Replace bool[] sampleSet with HashSet<int>
Found while analyzing a .gcDump, there are 858 bool[] arrays in LOH, largest are 4 mb each, taking total 950 mb of space, almost empty, mostly not rooted. Replace with HashSet
I captured an ETW trace afterwards, HashSet
@ninedan The issue arose when I was analyzing gcdump files with ~70-90 million nodes and extremely deep recursion (e.g. linked lists with 1 million+ nodes).
@sharwell, are you worried about HashSet.Add time or HashSet.Contains time? When you're analyzing gcDump file with 70-90 million nodes, how many nodes are they sampled down to? How much would HashSet version cost, relative to total CPU usage?
how many nodes are they sampled down to
I never do sampling. There were 70-90 million nodes in the visible stacks.
How much would HashSet version cost, relative to total CPU usage?
I don't remember how much difference this particular change made. The full set of changes resulted in a reduction from several hours of processing down to a few seconds.
@sharwell , check new change. I'm adding a new class IndexSet which automatically switches to use bitset when there are enough element to make it more memory efficient.
@ninedan I'm not opposed to a change to reduce memory usage, but keep in mind that execution time is the overwhelming dominant concern. If someone was to submit a pull request that improved execution time at the expense of another 40GiB of runtime memory overhead, I would happily support it (and merge it into my interner branch even if it doesn't make its way to master).
For this change, I'd like to see BenchmarkDotNet results showing that the new IndexSet class is no slower at scale at runtime than the current byte[] approach. If the performance is the same or better, then I would not be opposed to the change.
@sharwell, can you provide a test case which shows CPU time with this integer set is over great importance?
I think CPU time is never the real issue. The real issue is always memory. With lots of LOH allocations, GC can be extremely expensive, causing lots of CPU usage. So the key is actually reduce memory usage, especially LOH allocations. The current solution has at least two issues: 1) resizing in a loop, 2) using bool[] array when bit set is enough.
The third issue is when the range of the indexes are large enough, there could be thousands of big LOH allocations, as I saw in my analysis with 3 million object .gcDump file.
The latest version address all these 3 issues.
@ninedan Unfortunately this change predated when I was keeping track of specific test scenarios. I'll try to keep a watch for them in the future.
I think CPU time is never the real issue. The real issue is always memory.
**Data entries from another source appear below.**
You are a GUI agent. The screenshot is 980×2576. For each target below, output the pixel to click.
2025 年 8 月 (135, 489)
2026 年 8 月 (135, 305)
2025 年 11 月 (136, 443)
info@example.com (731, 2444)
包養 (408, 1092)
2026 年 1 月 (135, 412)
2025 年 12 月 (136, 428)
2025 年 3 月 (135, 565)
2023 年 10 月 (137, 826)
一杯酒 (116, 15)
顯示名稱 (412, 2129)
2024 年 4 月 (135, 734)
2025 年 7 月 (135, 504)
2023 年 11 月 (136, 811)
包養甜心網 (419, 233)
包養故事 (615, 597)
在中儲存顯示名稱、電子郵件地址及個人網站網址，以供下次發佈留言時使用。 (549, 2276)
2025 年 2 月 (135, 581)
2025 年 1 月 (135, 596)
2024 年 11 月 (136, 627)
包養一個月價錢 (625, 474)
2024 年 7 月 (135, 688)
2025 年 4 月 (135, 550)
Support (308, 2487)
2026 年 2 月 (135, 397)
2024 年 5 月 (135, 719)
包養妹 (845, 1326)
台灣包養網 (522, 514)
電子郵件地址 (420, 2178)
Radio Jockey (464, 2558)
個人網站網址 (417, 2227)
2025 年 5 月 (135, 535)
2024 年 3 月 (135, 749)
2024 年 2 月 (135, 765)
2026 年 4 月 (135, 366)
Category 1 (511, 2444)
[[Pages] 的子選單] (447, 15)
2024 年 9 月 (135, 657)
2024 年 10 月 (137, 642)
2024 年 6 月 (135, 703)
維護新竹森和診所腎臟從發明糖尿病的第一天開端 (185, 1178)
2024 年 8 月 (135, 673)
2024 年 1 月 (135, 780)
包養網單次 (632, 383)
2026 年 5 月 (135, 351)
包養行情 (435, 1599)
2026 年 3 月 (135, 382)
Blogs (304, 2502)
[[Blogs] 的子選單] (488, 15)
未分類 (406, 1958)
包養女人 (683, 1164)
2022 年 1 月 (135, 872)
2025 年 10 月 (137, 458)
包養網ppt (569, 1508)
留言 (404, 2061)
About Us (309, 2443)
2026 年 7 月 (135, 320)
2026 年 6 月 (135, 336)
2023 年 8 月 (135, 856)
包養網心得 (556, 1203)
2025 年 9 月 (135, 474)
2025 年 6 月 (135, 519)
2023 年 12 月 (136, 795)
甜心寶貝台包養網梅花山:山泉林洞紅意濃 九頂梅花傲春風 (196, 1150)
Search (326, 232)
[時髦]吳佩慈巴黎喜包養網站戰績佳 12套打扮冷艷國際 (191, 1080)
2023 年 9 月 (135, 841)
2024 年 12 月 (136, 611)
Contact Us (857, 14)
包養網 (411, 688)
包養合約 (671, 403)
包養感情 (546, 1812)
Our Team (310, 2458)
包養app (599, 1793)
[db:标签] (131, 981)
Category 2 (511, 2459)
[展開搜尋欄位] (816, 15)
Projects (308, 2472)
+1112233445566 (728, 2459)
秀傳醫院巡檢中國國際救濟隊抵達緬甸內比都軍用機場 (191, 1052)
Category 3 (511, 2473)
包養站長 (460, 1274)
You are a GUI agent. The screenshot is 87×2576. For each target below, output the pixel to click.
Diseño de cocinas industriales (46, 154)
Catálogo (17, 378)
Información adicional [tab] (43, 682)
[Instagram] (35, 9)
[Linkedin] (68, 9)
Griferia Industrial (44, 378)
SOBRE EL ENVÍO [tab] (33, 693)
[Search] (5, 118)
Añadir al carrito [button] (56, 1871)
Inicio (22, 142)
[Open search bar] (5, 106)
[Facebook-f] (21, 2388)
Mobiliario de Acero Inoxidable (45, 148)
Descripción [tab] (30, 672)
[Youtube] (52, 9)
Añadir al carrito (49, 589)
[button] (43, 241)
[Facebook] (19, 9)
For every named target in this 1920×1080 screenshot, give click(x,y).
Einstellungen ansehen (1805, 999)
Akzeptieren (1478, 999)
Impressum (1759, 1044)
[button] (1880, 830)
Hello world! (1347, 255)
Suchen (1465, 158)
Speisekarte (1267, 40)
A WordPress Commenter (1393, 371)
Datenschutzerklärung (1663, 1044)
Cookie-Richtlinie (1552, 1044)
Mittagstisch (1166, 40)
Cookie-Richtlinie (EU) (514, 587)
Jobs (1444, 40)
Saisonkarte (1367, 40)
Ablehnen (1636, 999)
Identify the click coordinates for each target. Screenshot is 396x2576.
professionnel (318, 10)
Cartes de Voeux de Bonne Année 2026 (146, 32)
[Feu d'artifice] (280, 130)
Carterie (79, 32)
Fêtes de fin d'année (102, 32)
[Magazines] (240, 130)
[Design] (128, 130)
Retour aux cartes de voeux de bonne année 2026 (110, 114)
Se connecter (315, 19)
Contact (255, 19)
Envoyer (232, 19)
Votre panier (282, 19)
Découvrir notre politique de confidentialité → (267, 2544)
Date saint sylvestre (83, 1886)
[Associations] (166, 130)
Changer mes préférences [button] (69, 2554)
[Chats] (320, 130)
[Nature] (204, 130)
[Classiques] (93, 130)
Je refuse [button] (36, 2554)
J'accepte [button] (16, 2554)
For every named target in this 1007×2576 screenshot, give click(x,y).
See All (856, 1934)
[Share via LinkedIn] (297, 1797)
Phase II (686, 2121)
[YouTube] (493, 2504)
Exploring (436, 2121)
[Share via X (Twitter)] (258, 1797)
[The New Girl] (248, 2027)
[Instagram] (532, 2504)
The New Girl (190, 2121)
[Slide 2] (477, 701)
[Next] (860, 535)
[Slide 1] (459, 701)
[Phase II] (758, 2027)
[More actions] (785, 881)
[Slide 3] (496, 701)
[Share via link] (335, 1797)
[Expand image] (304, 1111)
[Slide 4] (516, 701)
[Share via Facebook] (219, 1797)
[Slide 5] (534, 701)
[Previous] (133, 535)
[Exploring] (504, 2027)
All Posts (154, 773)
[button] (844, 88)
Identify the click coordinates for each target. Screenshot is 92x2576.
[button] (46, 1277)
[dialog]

End-to-end execution time on the wall clock is the only consideration I use for making performance changes to address scaling problems in PerfView. Sometimes it's CPU usage for algorithms, and other times it's CPU usage from GC. Whatever it takes to get the application to finish faster without compromising the quality of results is the approach to go with.
I do think that both execution time and memory are concerns here. At this point, it's not clear to me whether or not we do want to take this change. I think a prerequisite to taking this particular change is going to be to figure out what types of test cases we can run against it to see how it behaves under load. I've filed #1041 so that we can figure out what kinds of tests we should run on this.
@ninedan, thank you for the contribution. Let's work through the testing aspect of this and then we can evaluate the change.